If we let a higher level such as DevOps pipeline to handle this, we have to run analysis tools like Confine
to extract default seccomp profiles and apply them to containers by ourselves. This is good for users who modify the existing images or manage their images in their registry. However, it is tiring for users who use the images in the public registry without modifying them. Therefore, the image.securitycontext
should be created by the image developers from the perspective of demarcation of responsibility and stored in the image spec to be able to extract it from high-level runtimes.

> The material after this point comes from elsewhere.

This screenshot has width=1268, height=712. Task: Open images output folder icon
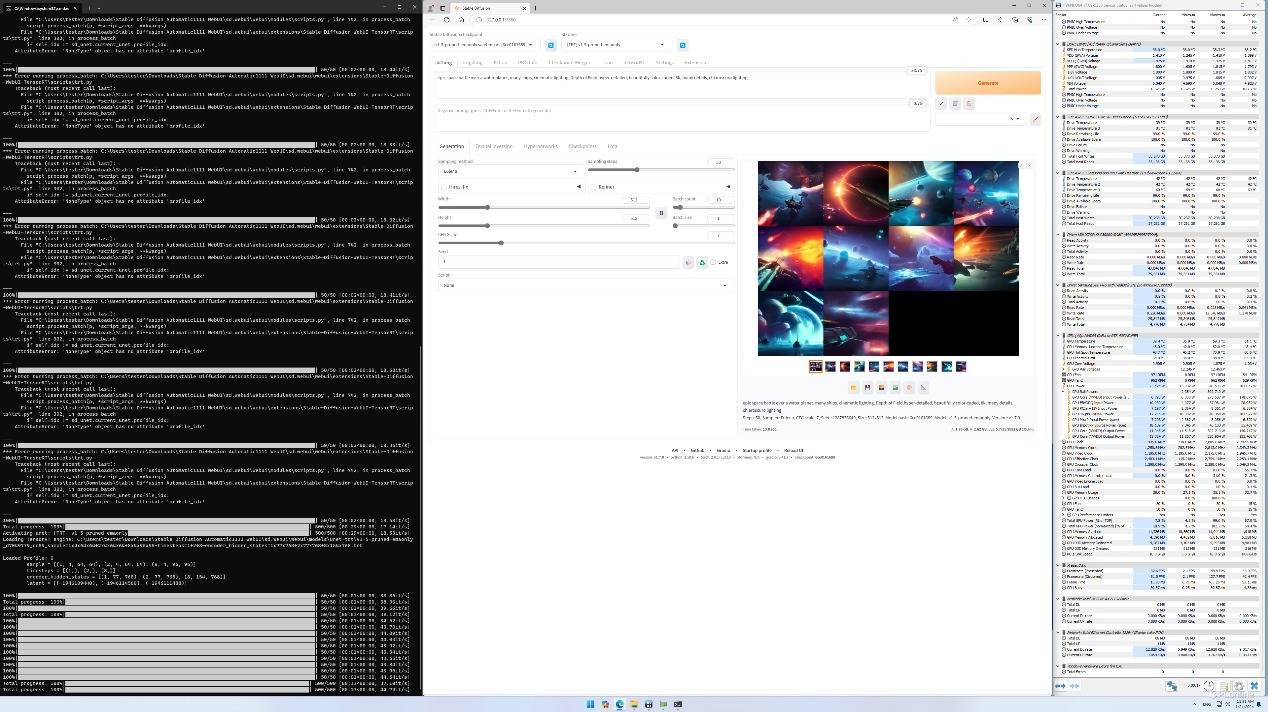tap(853, 387)
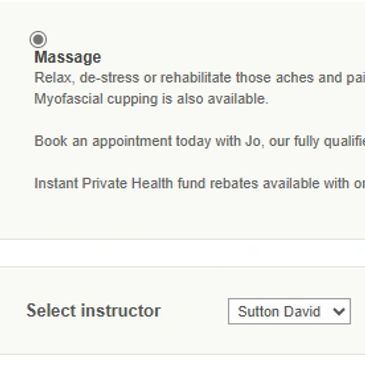Click the Select instructor label
This screenshot has height=365, width=365.
pos(94,310)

This is a default configuration, so if users have already set the security configuration in CRI runtime, etc., this image.securitycontext
should be overwritten.
Yes, Confine
works only syscall analysis, so if image developers want to set default Capabilities, they have to use other tools. As I mentioned above, recently, various techniques that measure Linux container security have been proposed in research papers [6] [7]. If image developers can measure accurately the Capabilities used by applications in container images leveraging those techniques, they can set the default Capabilities to the image config. Therefore, I'd like to add seccomp profiles but also Capabilities in this proposal for the future.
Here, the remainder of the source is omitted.